Yesterday I played more with executables under Linux and was introduced to linker scripts. Soon it turned out that with a very simple linker script you can have a section starting at vma 0 (zero) in a non-relocatable binary. This wouldn’t be any interesting, but address 0 is where the NULL constant points. So now, if the section was readable and/or writable I could cast NULL to any pointer type, which, as we read below, yields a null pointer of that type, and I could dereference such pointer and read or assign a value to it. This still wouldn’t be interesting, but C defines very specific semantics for null pointers. I reached for the C99 specs (aka ISO/IEC 9899:1999), something I do very rarely, normally only when having a quarrel with someone on IRC, for example over portability to a hypothetical C environment. This is what is says about null pointers in 6.3.2.3.3 and 6.3.2.3.4:
3. An integer constant expression with the value 0, or such an expression cast to type void *, is called a null pointer constant. If a null pointer constant is converted to a pointer type, the resulting pointer, called a null pointer, is guaranteed to compare unequal to a pointer to any object or function.

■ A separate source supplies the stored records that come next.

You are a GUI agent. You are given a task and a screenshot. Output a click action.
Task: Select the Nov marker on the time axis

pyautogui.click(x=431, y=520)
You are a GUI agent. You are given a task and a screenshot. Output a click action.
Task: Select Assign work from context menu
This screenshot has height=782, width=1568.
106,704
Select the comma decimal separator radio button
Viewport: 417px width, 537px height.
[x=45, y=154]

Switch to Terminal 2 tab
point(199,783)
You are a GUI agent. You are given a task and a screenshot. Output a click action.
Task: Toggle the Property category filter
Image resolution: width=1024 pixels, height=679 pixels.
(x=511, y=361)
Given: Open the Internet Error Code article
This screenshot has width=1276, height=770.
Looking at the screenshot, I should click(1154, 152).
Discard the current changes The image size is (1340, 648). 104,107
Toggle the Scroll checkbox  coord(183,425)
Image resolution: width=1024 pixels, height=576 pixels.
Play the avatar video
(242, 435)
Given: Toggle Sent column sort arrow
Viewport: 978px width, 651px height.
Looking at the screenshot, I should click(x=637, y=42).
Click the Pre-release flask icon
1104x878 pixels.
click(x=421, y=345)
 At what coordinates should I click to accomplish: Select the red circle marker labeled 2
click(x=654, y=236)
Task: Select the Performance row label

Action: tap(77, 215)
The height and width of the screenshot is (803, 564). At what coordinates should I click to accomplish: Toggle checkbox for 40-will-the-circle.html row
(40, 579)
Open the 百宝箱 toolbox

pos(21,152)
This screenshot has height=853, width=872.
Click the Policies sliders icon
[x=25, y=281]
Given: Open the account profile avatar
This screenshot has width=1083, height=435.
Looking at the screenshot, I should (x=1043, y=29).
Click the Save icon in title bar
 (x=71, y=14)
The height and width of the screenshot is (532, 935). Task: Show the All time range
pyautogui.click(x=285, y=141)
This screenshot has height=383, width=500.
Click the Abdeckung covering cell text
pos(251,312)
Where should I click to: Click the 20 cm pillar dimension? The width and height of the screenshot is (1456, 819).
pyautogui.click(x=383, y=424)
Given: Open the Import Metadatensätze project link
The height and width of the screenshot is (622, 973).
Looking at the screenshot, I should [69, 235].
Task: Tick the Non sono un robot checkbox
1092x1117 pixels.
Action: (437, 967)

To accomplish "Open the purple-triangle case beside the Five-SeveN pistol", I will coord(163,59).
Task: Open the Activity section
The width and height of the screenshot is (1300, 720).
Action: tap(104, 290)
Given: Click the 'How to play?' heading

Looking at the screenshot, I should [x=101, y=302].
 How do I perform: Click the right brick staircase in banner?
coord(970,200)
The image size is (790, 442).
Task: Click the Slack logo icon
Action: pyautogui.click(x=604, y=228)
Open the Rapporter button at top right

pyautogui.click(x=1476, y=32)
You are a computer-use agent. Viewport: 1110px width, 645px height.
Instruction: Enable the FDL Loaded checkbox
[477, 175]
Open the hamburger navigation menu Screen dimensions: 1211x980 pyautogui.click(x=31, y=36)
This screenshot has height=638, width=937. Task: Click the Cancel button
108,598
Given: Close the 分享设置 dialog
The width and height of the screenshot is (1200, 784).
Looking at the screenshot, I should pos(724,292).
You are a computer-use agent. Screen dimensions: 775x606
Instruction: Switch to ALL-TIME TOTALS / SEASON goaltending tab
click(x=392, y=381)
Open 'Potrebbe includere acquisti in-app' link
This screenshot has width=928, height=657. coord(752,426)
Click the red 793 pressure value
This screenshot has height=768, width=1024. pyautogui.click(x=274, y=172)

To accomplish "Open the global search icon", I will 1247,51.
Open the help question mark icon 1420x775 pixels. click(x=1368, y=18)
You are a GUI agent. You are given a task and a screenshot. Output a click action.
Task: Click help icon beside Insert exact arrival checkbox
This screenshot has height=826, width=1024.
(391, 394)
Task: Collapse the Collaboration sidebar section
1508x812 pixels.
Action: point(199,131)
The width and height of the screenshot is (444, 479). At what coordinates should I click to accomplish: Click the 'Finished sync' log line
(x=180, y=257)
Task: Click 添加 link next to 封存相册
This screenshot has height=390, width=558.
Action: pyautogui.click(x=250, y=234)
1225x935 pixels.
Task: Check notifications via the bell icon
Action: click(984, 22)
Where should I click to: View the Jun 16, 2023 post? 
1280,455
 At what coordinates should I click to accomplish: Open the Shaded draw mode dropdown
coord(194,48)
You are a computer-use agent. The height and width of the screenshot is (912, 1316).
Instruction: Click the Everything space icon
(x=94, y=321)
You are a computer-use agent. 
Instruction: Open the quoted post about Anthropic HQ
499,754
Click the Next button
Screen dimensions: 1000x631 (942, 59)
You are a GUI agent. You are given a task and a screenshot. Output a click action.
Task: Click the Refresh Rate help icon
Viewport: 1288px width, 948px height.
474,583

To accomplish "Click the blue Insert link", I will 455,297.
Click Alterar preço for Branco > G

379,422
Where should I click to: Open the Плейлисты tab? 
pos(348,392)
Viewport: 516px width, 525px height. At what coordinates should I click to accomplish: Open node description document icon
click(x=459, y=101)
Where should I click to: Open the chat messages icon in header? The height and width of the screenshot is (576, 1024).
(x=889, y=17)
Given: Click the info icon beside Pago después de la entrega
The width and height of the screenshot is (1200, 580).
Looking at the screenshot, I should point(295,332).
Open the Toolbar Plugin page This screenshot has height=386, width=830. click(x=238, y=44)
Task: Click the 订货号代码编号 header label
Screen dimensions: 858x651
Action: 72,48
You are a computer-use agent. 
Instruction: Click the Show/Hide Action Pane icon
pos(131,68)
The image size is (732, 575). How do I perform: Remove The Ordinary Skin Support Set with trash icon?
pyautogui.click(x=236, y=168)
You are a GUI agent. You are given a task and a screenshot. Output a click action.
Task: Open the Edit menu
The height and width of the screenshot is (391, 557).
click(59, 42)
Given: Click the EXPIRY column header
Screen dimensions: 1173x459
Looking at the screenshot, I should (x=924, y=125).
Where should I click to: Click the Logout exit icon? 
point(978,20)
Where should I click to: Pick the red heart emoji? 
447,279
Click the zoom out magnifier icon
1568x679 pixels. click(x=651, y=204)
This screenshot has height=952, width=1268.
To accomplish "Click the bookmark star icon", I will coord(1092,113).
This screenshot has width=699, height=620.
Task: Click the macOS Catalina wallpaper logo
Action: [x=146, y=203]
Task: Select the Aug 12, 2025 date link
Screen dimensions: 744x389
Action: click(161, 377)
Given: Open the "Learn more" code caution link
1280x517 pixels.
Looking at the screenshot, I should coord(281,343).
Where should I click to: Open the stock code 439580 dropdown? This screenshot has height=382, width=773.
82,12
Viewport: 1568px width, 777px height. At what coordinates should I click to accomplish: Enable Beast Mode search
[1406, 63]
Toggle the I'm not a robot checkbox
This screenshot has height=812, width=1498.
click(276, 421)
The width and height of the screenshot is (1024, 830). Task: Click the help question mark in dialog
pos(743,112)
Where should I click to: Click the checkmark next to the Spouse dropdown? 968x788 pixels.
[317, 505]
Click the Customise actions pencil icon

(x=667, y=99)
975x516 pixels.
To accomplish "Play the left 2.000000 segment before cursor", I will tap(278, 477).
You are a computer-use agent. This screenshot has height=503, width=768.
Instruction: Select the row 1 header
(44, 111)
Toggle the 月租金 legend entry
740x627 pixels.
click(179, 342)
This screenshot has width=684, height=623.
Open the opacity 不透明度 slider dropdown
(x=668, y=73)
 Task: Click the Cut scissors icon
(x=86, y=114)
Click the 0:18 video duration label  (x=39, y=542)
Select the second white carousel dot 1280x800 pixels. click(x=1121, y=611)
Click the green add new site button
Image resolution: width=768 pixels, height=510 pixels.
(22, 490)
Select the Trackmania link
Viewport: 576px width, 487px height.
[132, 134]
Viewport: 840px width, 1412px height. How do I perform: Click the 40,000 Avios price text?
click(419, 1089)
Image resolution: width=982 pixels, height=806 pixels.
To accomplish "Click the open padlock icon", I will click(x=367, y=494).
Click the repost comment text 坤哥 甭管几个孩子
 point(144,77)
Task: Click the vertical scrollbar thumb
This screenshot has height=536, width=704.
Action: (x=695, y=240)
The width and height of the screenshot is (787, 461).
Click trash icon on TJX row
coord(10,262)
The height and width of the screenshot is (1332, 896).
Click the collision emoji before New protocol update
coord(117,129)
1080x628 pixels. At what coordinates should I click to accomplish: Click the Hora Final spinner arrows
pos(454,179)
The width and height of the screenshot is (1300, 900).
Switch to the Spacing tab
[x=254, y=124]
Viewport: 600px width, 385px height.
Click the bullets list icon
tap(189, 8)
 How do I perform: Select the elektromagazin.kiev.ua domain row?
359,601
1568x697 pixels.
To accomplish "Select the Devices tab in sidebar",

4. Conversion of a null pointer to another pointer type yields a null pointer of that type. Any two null pointers shall compare equal.
First point becomes false because we can now have an object or a function pointed to by a null pointer. Today I stumbled across a phrase in glibc man page for dlsym(3) that explicitly treats function pointers that equal NULL.
Further in ISO/IEC 9899:1999 in footnote 84) we read:
Among the invalid values for dereferencing a pointer by the unary * operator are a null pointer, an address inappropriately aligned for the type of object pointed to, and the address of an object after the end of its lifetime.
so the dereference is incorrect but is accepted by the C implementations. This is the case for a whole lot of operations that people’s C programs use. Another whole lot of operations have unpredictable outcome according to the specs but are relied on by thousands of popular programs. So perhaps the main fun from reading the different C specs, if there is any, is not in what it defines as C but rather what it doesn’t define. In any language specification there are parts defined as implementation-specific but this isn’t the best part, the best part is what is not defined as correct (but we often assume it is by generalisation), thus implicitly defined as incorrect or unpredictable, and what weird scenarios that makes possible. For example by my understanding of 6.3.2 in C99, it is entirely possible for two variables of the same type, to compare unequal even directly after assigning value of one to the other:
T a, b;
...
a = b;
a != b;
The last comparison can be true every time T is a pointer type and b doesn’t point at anything in particular. More things you didn’t know about C for example here.
Update: The ABI specification is another document that has something to say about the C implementation you use and what things are legal for you and for the compiler to do. For example regarding null pointers the “AMD64 Architecture” supplement to “System V ABI, Edition 4” has to say this:
A null pointer (for all types) has the value zero.
(…)
Programs that dereference null pointers are erroneous. although an implementation is not obliged to detect such erroneous behavior. Such programs may or may not fail on a particular system. To enhance portability, programmers are strongly cautioned not to rely on this behavior.
This makes things clearer but it doesn’t assure that a null pointer doesn’t point to any object of function.